Le mensonge de face, sans sourciller, sans retenue, colérique, sans pudeur, sans frein, pitoyable, pleurnichard qui entend faire plier la réalité à ses phantasmes.
Près de 200 communiqués d’une guerre factice repris par des médias aux ordres. Fausses informations, fausses images, faux bilans etc. Une guerre dont le théâtre des opérations est l’imaginaire de généraux perdus, en déroute.
Mensonges sur la situation économique de l’Algérie avec un appareil statistique complètement dévoyé que seul une réalité sordide arrive à éclairer.
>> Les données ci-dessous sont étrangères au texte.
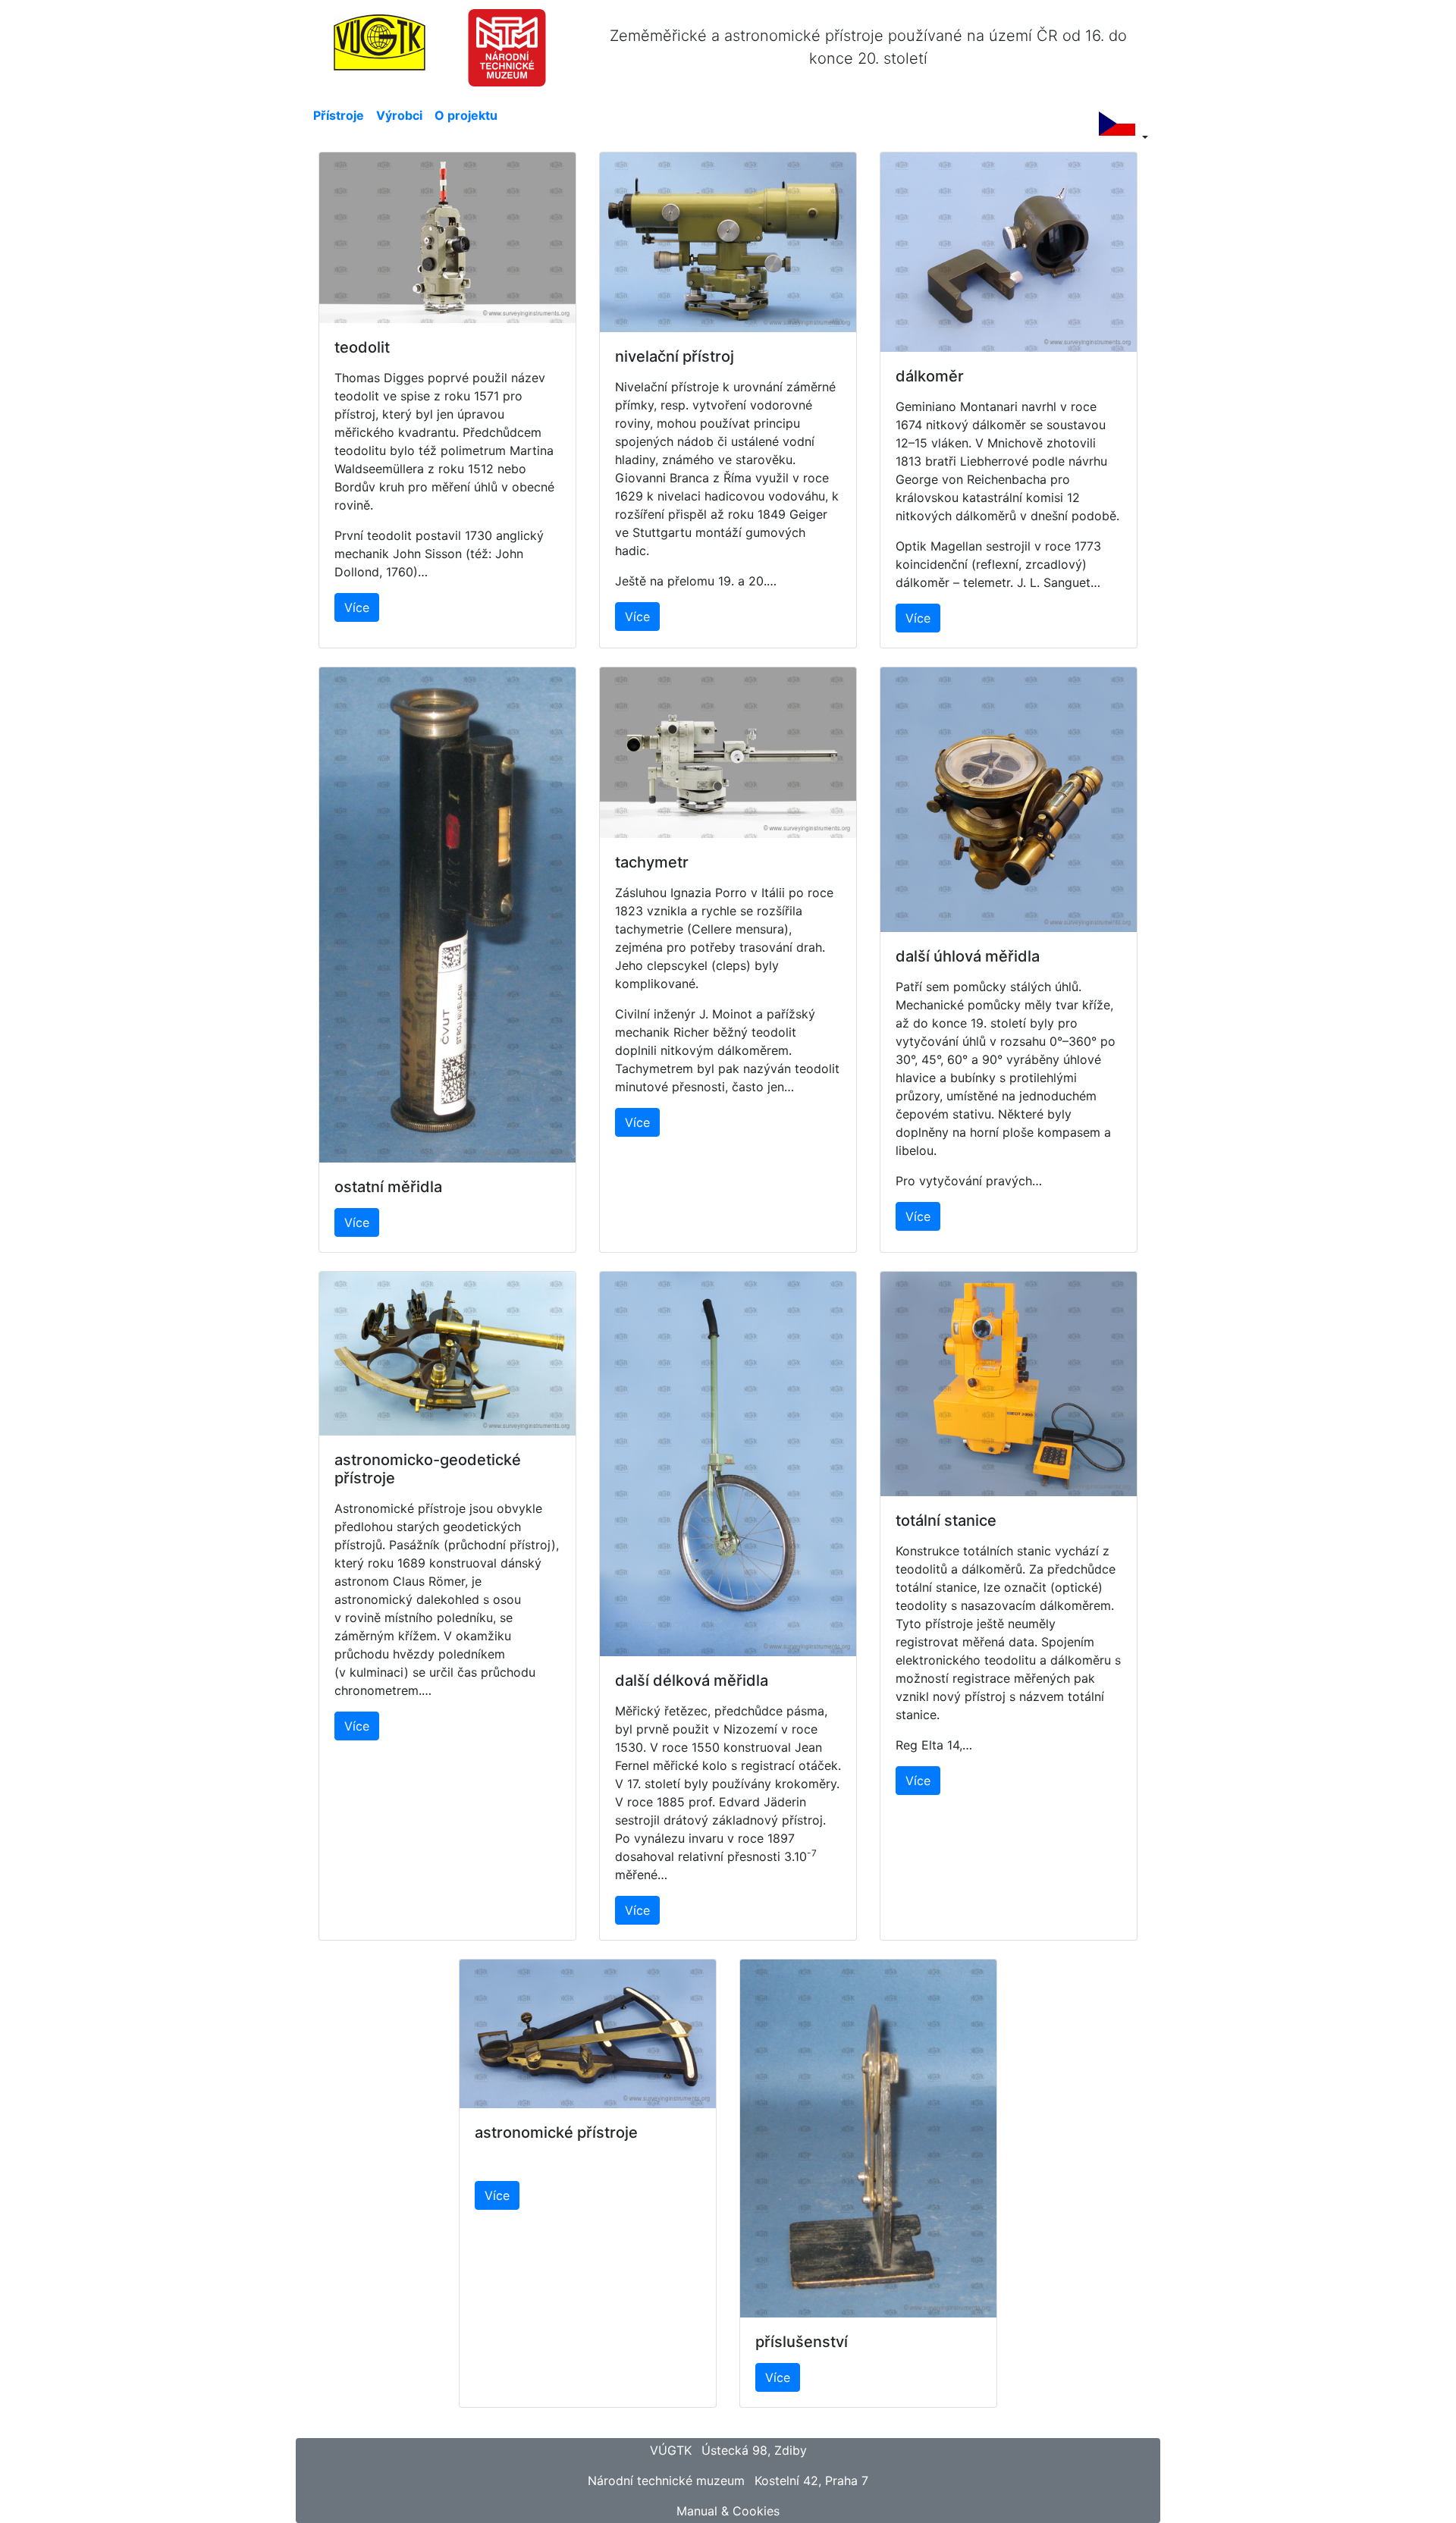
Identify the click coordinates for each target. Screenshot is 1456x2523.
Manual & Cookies (728, 2510)
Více (356, 607)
Tous les médias publics relaient cette mélodie du bonheur au détriment du vécu d’une population qui supporte les affres des privations, des pénuries, de la violence d’Etat, des dérégulations criminelles du marché etc.
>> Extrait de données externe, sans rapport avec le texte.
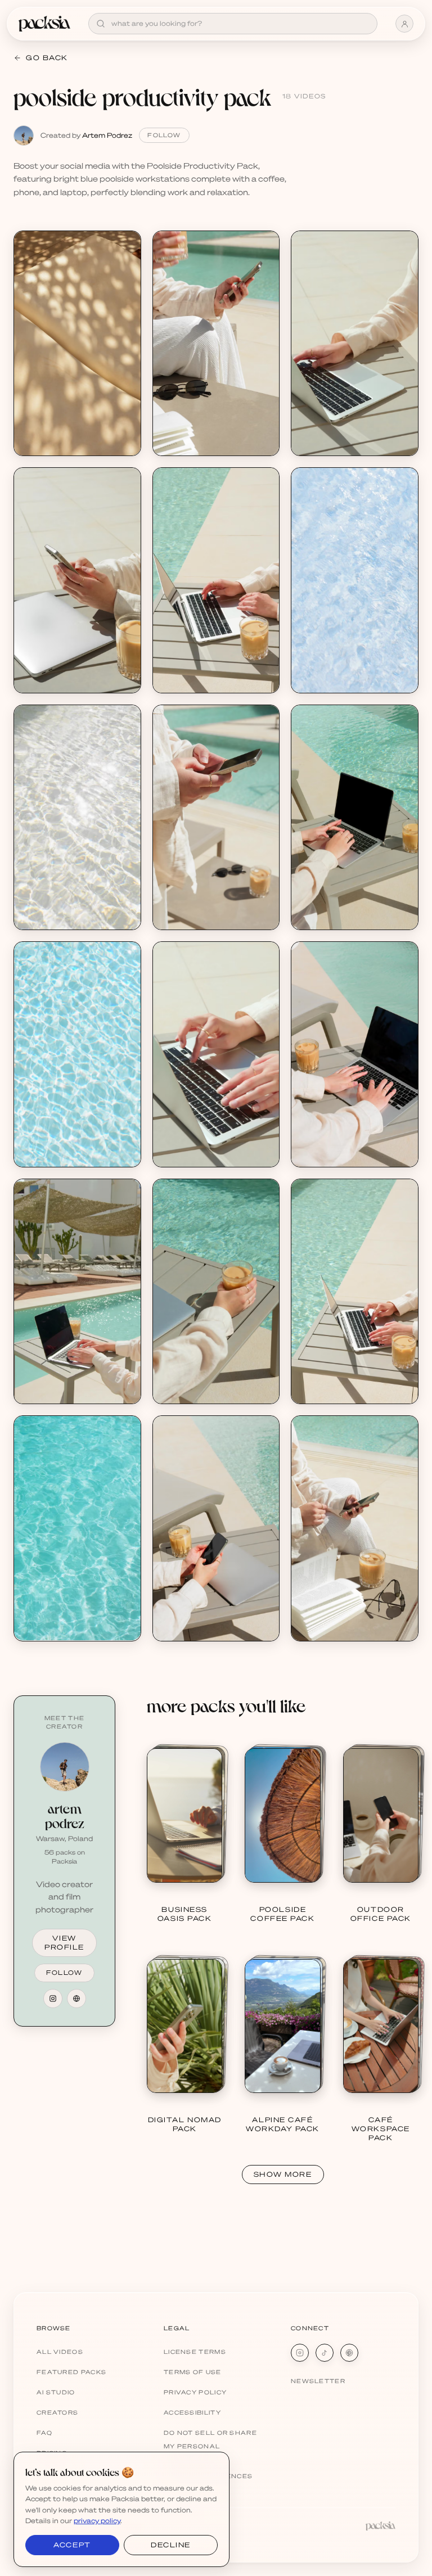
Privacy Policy (195, 2392)
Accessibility (192, 2412)
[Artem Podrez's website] (76, 1998)
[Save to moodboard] (126, 267)
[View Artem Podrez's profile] (64, 1767)
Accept (72, 2545)
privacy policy (97, 2520)
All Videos (60, 2351)
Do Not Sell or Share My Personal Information (210, 2446)
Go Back (47, 57)
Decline (171, 2545)
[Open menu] (404, 24)
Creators (57, 2412)
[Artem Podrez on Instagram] (52, 1998)
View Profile (64, 1942)
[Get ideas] (126, 310)
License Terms (195, 2351)
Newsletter (318, 2381)
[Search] (100, 23)
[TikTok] (325, 2353)
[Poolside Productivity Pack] (77, 343)
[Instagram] (300, 2353)
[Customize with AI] (126, 288)
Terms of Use (193, 2372)
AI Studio (56, 2392)
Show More (283, 2174)
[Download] (126, 246)
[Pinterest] (349, 2353)
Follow (164, 135)
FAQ (44, 2432)
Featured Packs (71, 2372)
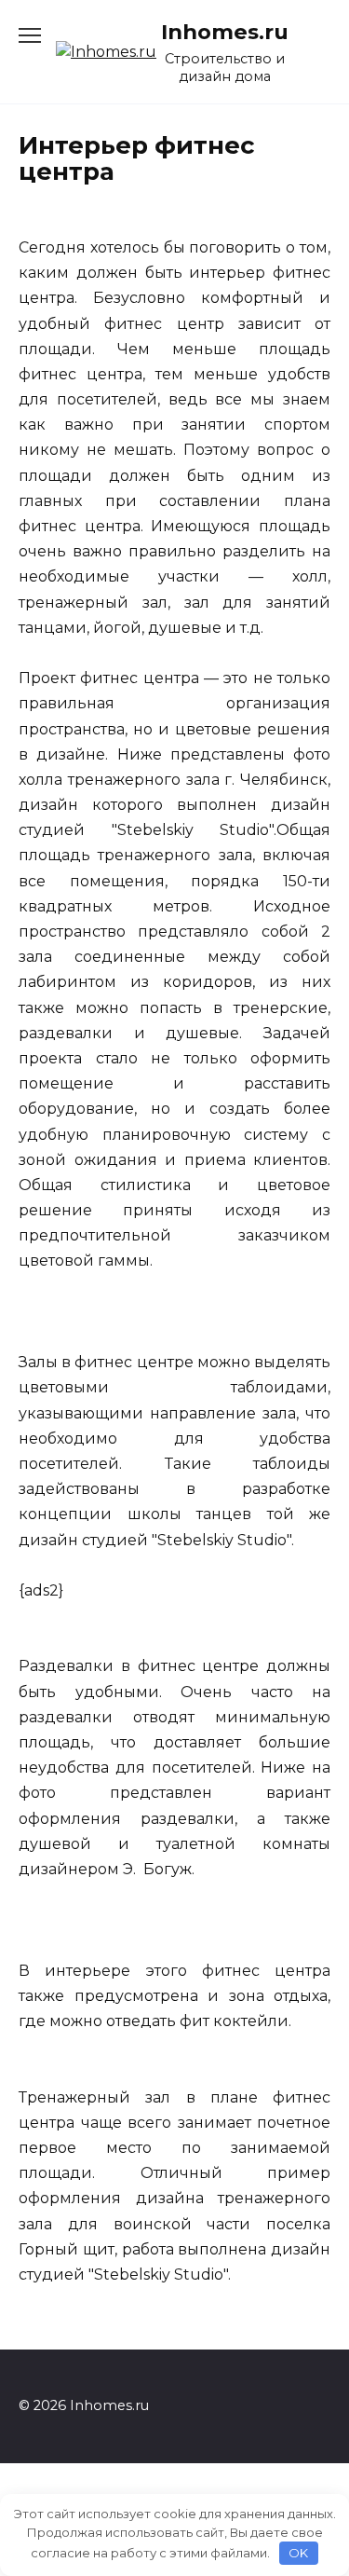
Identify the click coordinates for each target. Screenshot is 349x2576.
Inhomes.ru (225, 32)
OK (298, 2552)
On passe sur le reste : la situation des collectivités territoriales essorées, le terrorisme résiduel, les monopoles, les rentes, l’état réel de l’armée, la situation à Tindouf, le bilan réel du Covid, le nombre de réfugiés, les réserves de gaz, celles des devises etc. Tout est mensonge.
Que l’État algérien en soit réduit à mentir, tous les jours, pour exister est l’expression la plus absolue du désarroi dans lequel se trouve ces généraux finissants avec, au bout de leurs vieilles ficelles, un pantin civil qui ne fera jamais l’affaire.
La science politique vient de s’enrichir d’un nouveau concept que le professeur Manar Slimi, bien inspiré, a nommé récemment : l’État-menteur. C’est une catégorie d’Etat à laquelle il va falloir s’habituer dans le sillage historique, de ses ancêtres de l’État stalinien, nazi, mussolinien, polpotien etc. La galerie cauchemardesque de l’Histoire en est pleine.
C’est un État qui tourne le dos à la réalité qu’il refuse de voir. Il déguise ses échecs, ses performances ratées, ses fautes, ses insuffisances, ses tâtonnements, ses faillites en victoires que sa machine de propagande s’empresse de relayer même si tout cela, d’un jour sur l’autre, est plutôt contradictoire.
Rien n’échappe aux chancelleries étrangères qui suivent cela avec beaucoup de pitié et de compassion pour une pauvre Algérie prise ne otage, violée, abimée et détruite par des généraux sanguinaires, sans foi ni loi.
Mais chacun, chaque pays réagit en fonction des intérêts propres qu’il entend faire prospérer en profitant de cette faillite universelle ! Il est fou celui croit que les généraux d’Alger feront cas, le moment venu, des 40 000 réfugiés de Tindouf alors qu’ils ont écrasé dans une guerre civile abjecte plus de 200 000 de leurs compatriotes sans coup férir sans remords et sans, absolument, aucune miséricorde.
Un seul message désormais pour le séquestrés de Tindouf. Cet État-menteur est dément. Il finira par vous anéantir. « Fuyez donc vers Allah. Moi, je suis pour vous de Sa part, un avertisseur explicite.» (Coran 51-50.